In considering the rights of employees to speak out against wrongdoing, or dangerous or illegal activities, under the Connecticut Constitution, the Connecticut Supreme Court rejected an earlier decision by the U.S. Supreme Court which eliminated the protection for employees under the First Amendment who complained about matters of public concern in the workplace if the employee’s complaint was made pursuant to his or her official job duties. In refusing to apply the U.S. Supreme Court’s interpretation of the First Amendment to the Connecticut Constitution, the Connecticut Supreme Court held that the Connecticut Constitution is broader and more protective of speech on all subjects than the First Amendment.

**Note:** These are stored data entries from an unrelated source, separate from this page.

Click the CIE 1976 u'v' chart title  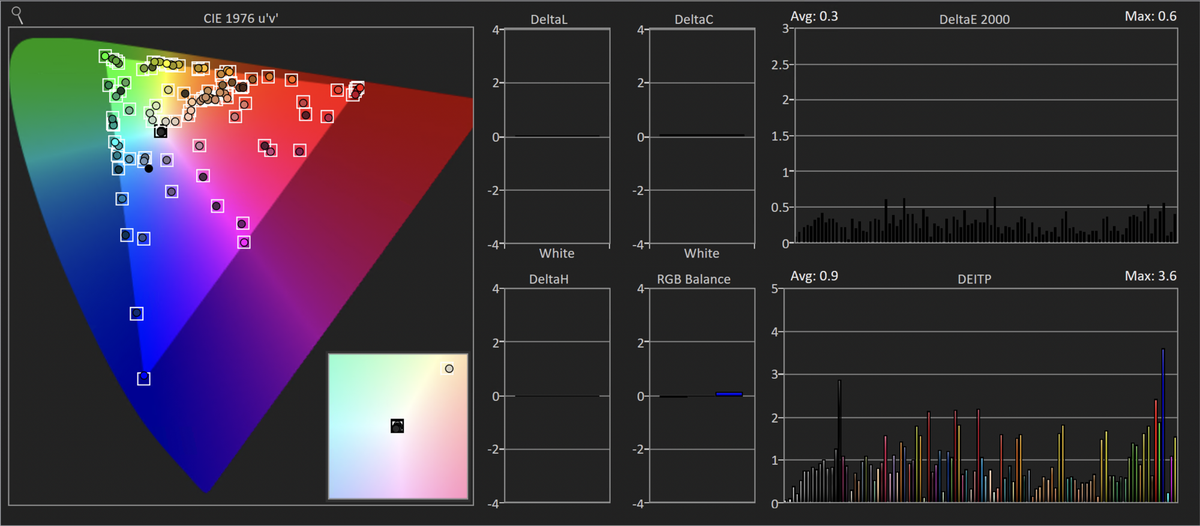coord(240,17)
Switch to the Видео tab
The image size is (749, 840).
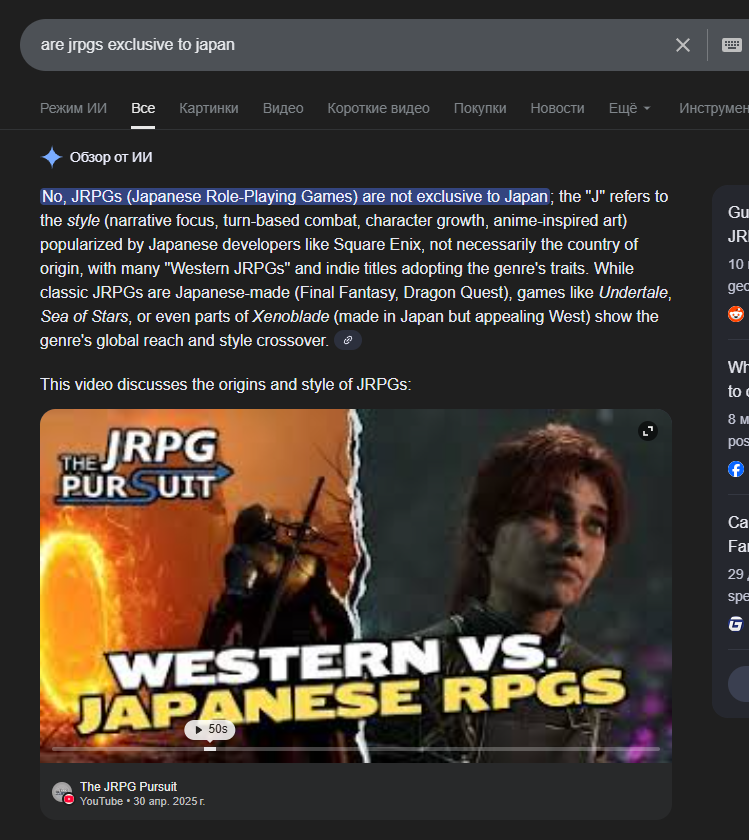click(283, 108)
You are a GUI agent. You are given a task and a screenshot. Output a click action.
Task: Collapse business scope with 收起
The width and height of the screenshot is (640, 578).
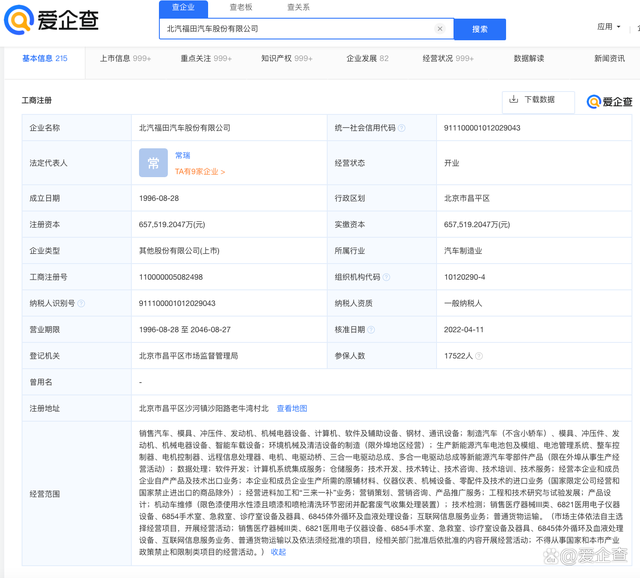277,551
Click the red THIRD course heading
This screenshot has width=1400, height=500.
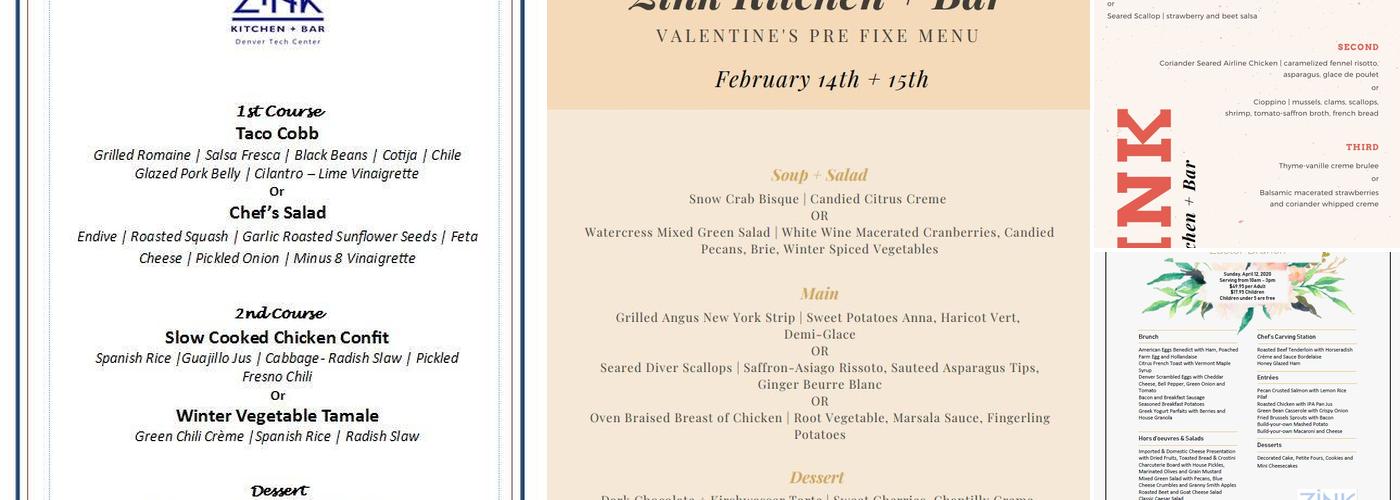(1361, 147)
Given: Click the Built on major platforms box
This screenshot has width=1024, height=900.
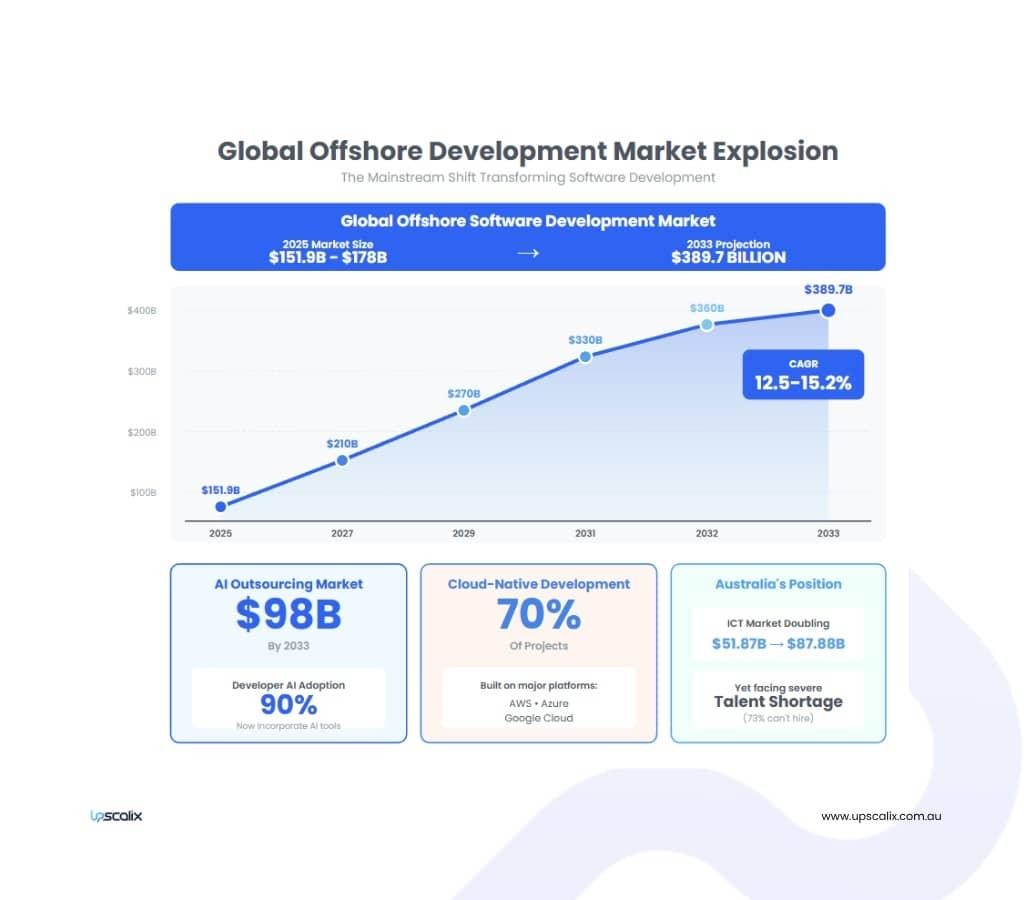Looking at the screenshot, I should click(x=539, y=698).
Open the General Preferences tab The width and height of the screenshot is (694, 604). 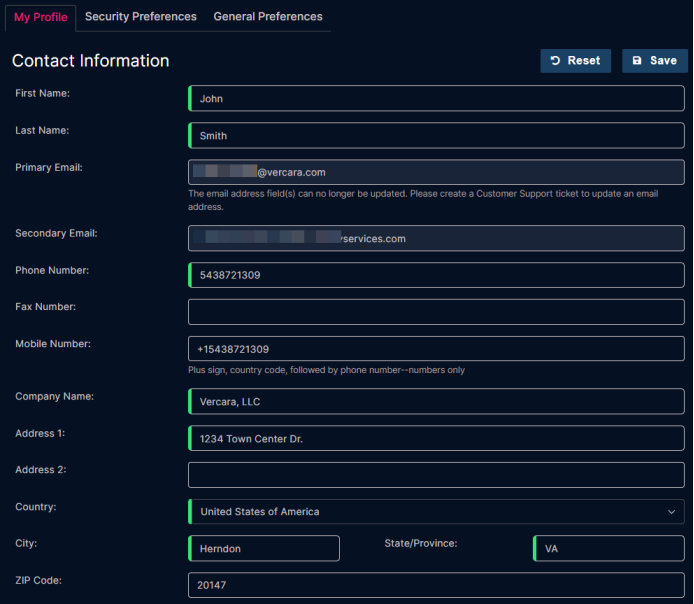(268, 17)
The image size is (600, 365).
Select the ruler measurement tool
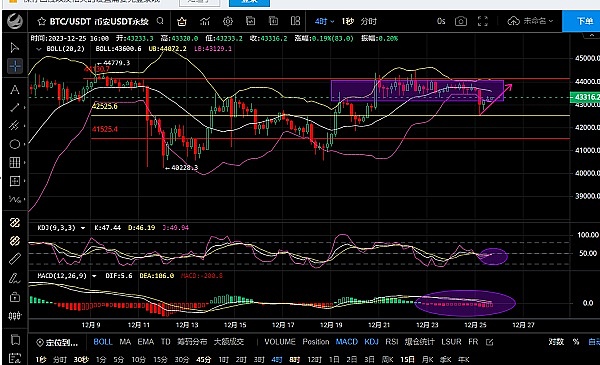tap(15, 259)
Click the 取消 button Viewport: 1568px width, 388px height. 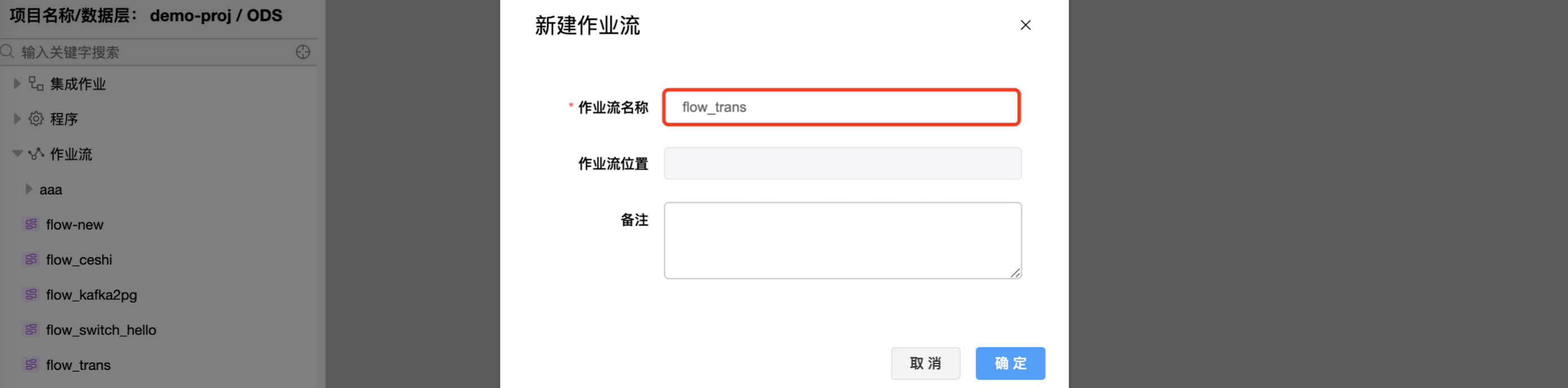pos(925,364)
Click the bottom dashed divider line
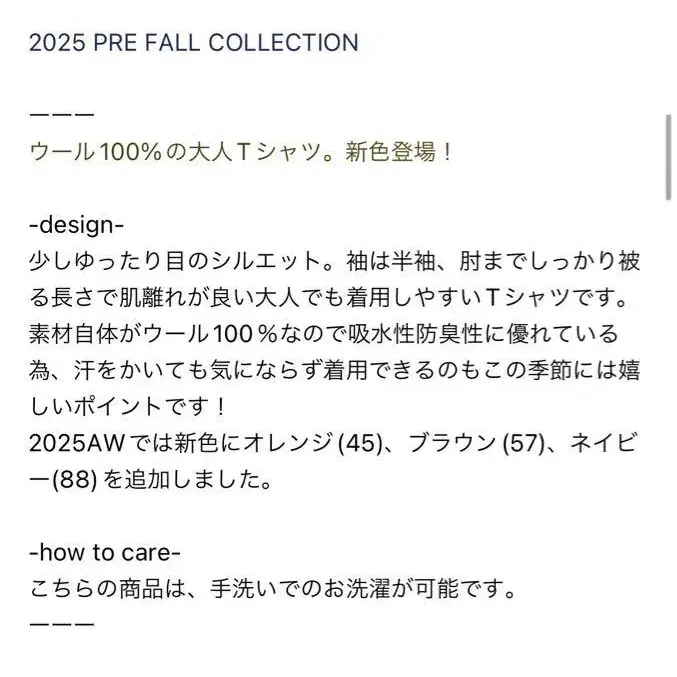Viewport: 677px width, 677px height. (x=62, y=624)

As a result of this decision, both public and private employees in Connecticut are protected from retaliation by their employers because of their opposition to official dishonesty, deliberately unconstitutional conduct, serious wrongdoing, or threats to health and safety, even if the employee is speaking pursuant to his or her official job duties. This was the first decision by a state Supreme Court refusing to apply the U.S. Supreme Court’s narrower interpretation of the First Amendment to a state constitution.
In addition to the Trusz decision, Madsen, Prestley & Parenteau has been involved in several other cases before the Connecticut Supreme Court which have served to protect employee rights, including Craine v. Trinity College, 259 Conn. 625 (2002), in which the Supreme Court held that procedural irregularities can support an inference of discrimination and that failing to follow a college’s tenure manual can constitute a breach of contract, and Jacobs v. General Electric Co., 275 Conn. 395 (2005), in which the Connecticut Supreme Court decided that an employee is only required to prove that a discriminatory reason was “a motivating factor” in the termination decision, and that an employee is not required to prove both that a discriminatory reason played a role in the termination decision, and that the employer’s asserted reason for terminating an employee was false.
Madsen, Prestley & Parenteau has also obtained favorable decisions for their clients at the federal Court of Appeals for the Second Circuit in New York, such as Hubbard v. Total Communications, Inc., 347 Fed. Appx. 679 (2d Cir. 2009), and Berube v. Great Atlantic & Pacific Tea Company, Inc., 348 Fed. Appx. 684 (2d Cir. 2009).